Les évangiles fixent par écrit des paroles du rabbi Jésus et présentent un choix de récits concernant le Christ qu’ils proclament. Les paroles, apprises par cœur, reflètent fidèlement l’enseignement du maître. Il est clair qu’elles ont été regroupées, par la tradition d’abord, les évangélistes ensuite, – le « sermon sur la montagne » constitue visiblement une sorte de catéchisme. Il est clair que tout l’enseignement de Jésus n’a pas été transmis dans sa totalité. Des sélections ont été opérées selon les sensibilités des auteurs les besoins du moment pour répondre à des questions ou des situations vécues par les communautés destinataires des écrits. Marc n’a de loin pas reproduit toutes les paroles qu’il a pu connaître, puisque Matthieu et Luc ont ajouté la tradition dite des logia ou paroles (on lui donna le sigle Q, de « Quelle », la « source » des paroles). Elles ont été retouchées pour les adapter – tel l’exemple des « malédictions » contre les pharisiens en Matthieu, au chapitre 23, où l’évangéliste destine aux seuls pharisiens des paroles de Jésus orientées d’abord contre des groupes diversifiés, les scribes, les « docteurs de la loi » et les pharisiens.
Les récits ont été transmis beaucoup plus librement. Ils se réfèrent à des événements de la vie de Jésus, mais pour en dégager une pointe, en mettant par exemple en relief l’autorité par laquelle Jésus opérait les guérisons.

3. Des confessions de foi

Globalement, les évangiles sont des confessions de foi servant à transmettre un message, l’annonce de Jésus comme le Christ attendu pour sauver ou libérer le peuple d’Israël. . Ils sont, précisément en tant que confessions de foi, une interpellation de l’auditeur, voire du lecteur et une invitation à partager la foi.

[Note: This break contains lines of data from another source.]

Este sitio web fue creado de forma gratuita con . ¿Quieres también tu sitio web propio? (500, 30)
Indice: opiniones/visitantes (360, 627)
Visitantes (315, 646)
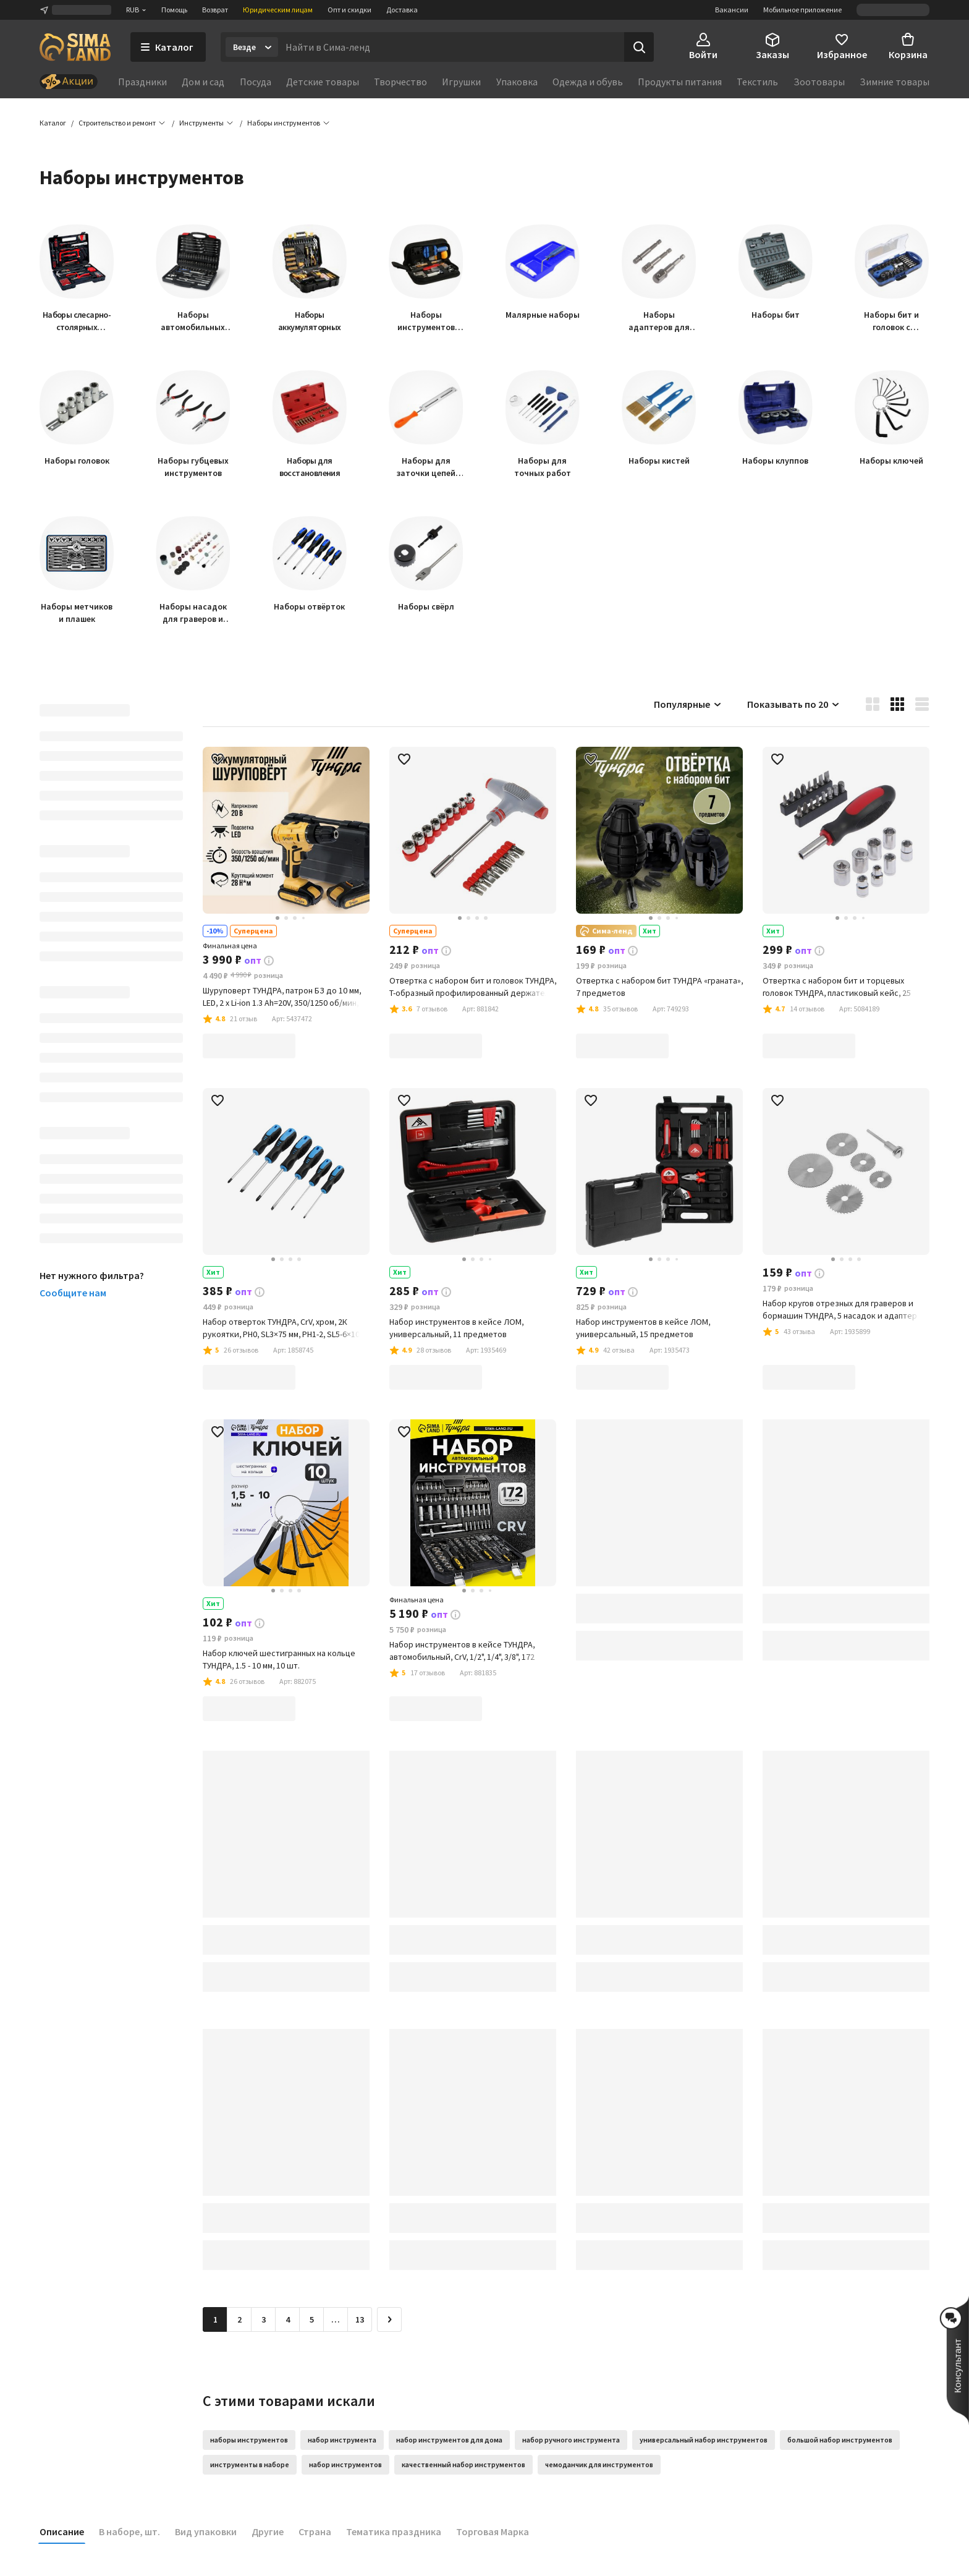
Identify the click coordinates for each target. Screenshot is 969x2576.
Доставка (402, 9)
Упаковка (517, 81)
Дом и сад (203, 81)
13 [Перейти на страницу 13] (359, 2320)
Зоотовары (819, 81)
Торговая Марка (492, 2532)
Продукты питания (680, 81)
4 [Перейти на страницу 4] (288, 2320)
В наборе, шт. (129, 2532)
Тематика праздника (393, 2532)
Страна (314, 2532)
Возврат (215, 9)
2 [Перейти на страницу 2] (239, 2320)
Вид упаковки (206, 2532)
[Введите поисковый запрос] (451, 47)
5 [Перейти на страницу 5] (312, 2320)
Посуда (255, 81)
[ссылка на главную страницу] (75, 47)
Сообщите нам (73, 1293)
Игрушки (461, 81)
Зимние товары (894, 81)
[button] (283, 124)
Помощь (174, 9)
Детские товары (322, 81)
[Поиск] (639, 47)
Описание (62, 2532)
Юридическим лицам (278, 9)
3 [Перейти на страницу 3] (263, 2320)
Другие (268, 2532)
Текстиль (757, 81)
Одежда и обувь (587, 81)
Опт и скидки (349, 9)
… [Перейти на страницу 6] (335, 2320)
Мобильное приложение (802, 9)
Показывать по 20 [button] (793, 705)
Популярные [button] (688, 705)
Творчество (400, 81)
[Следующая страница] (389, 2320)
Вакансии (731, 9)
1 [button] (215, 2320)
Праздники (142, 81)
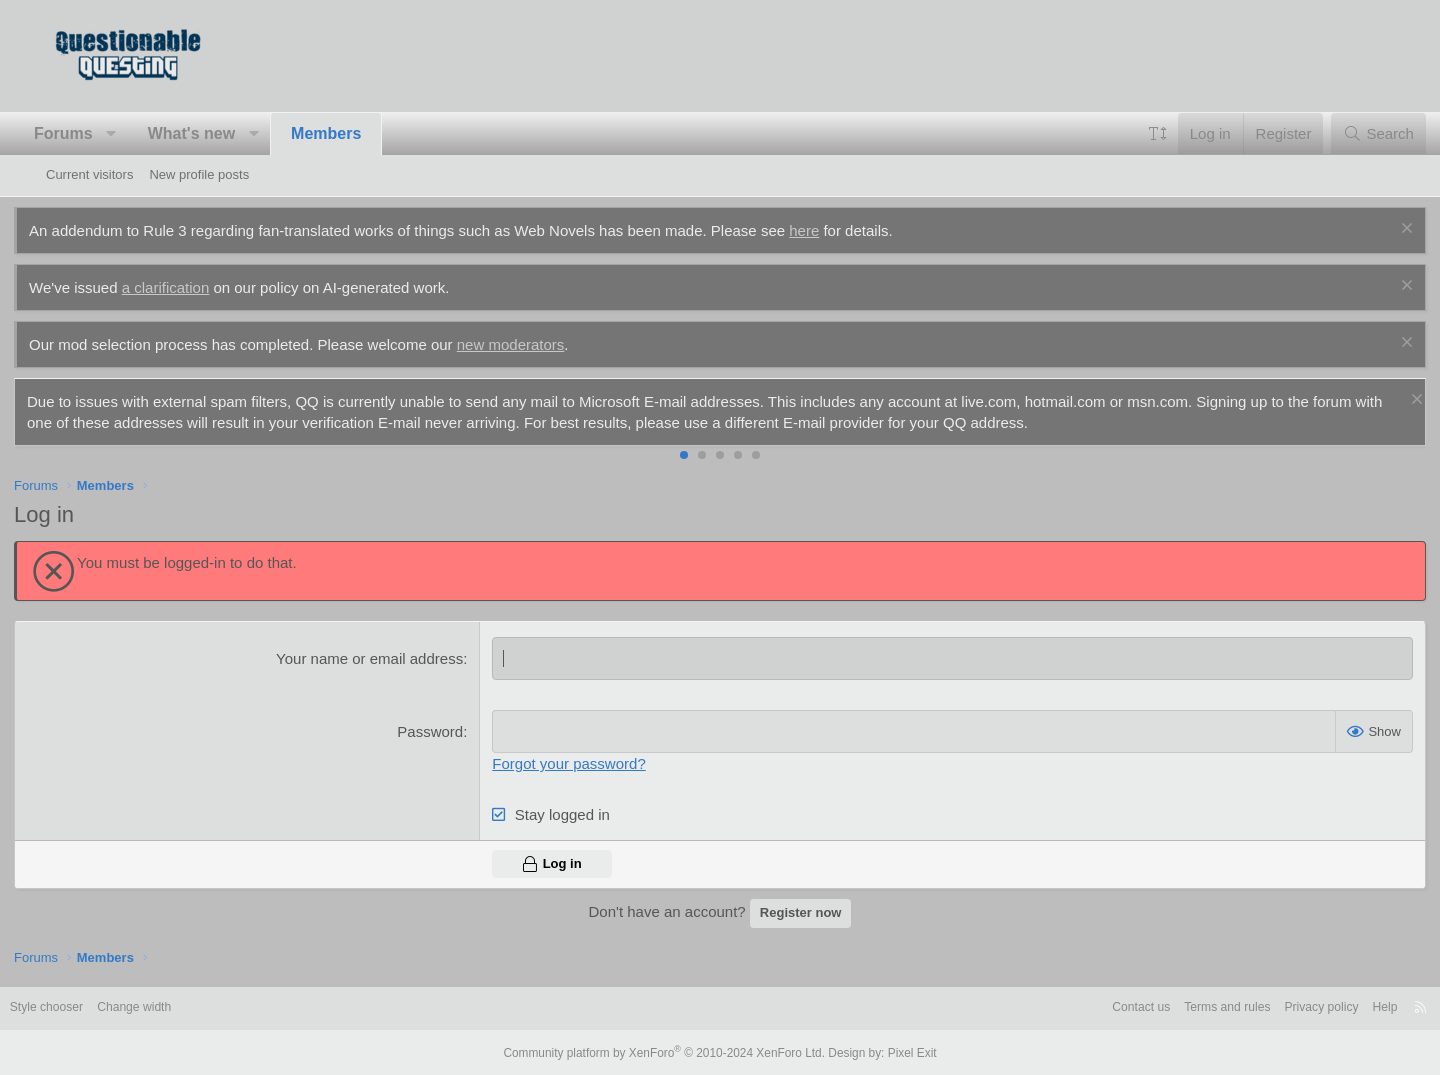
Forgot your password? (579, 763)
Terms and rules (1170, 1007)
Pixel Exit (897, 1052)
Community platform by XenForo (668, 1052)
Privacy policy (1270, 1007)
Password (441, 731)
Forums (95, 133)
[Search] (1346, 133)
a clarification (198, 287)
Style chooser (94, 1007)
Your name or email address (380, 658)
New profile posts (199, 174)
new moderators (543, 344)
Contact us (1078, 1007)
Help (1338, 1007)
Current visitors (89, 174)
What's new (223, 133)
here (836, 230)
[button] (143, 134)
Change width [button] (188, 1007)
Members (358, 133)
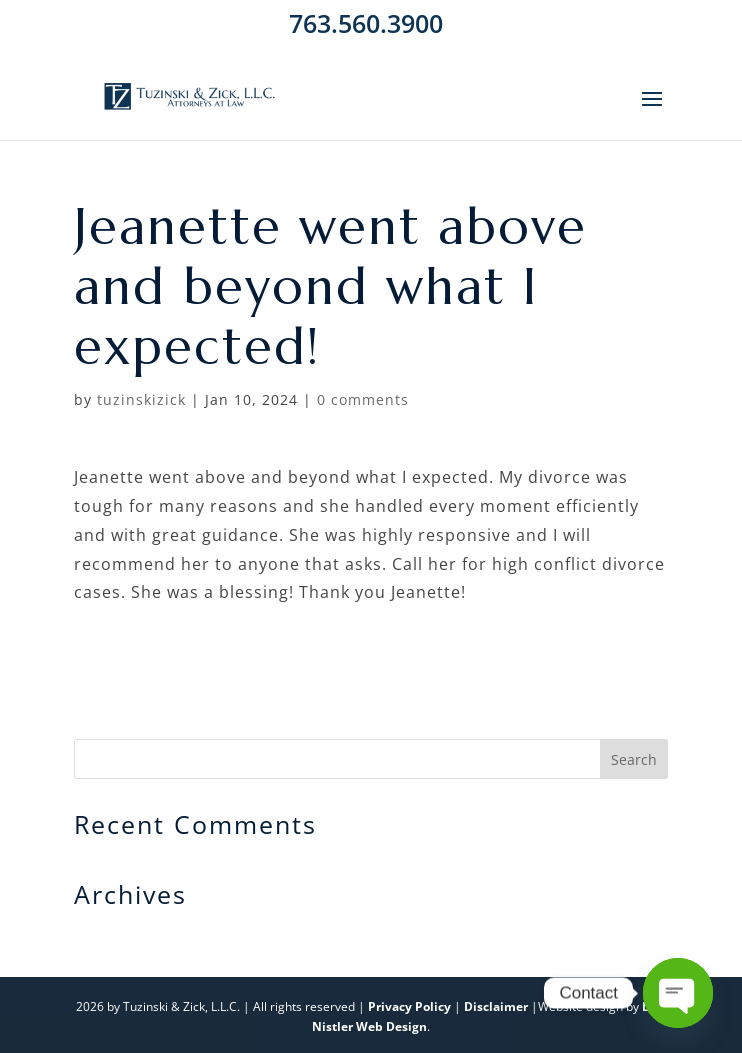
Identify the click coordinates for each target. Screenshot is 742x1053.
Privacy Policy (409, 1006)
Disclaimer (496, 1006)
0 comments (363, 399)
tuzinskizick (141, 399)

Si Marc, dans ce qui semble être la première rédaction datant des années 55, invite clairement à suivre Jésus, la relecture ultérieure (vers l’année 70) a intégré l’idée de la nécessité d’un sacrifice de Jésus. Matthieu va plus loin. S’adressant toujours aux Juifs, il se démarque par rapport aux Juifs pharisiens, qui sont les grands challengers de l’époque de la rédaction de l’évangile aux environs des années 85 pour avoir pris le pouvoir religieux après la Guerre Juive terminée en 70, et propose de considérer l’église comme le « véritable » Israël (par rapport à ceux qui n’ont pas adhéré au messie Jésus), comme si, du temps de Jésus déjà, les pharisiens avaient été des opposants à Jésus, alors qu’ils étaient plutôt dans l’opposition par rapport au pouvoir religieux de l’époque alors dominé par le parti des saducéens.
Quant à l’évangile selon Jean, il est tout entier une longue confession de foi où le symbolisme règne souverainement. Jésus y est confessé par la communauté johannique comme « lumière », « chemin », « berger »,. De là à le présenter comme s’il s’était appliqué lui-même ces symboles – « je suis la lumière », « je suis le chemin », etc… – il n’y avait qu’un pas.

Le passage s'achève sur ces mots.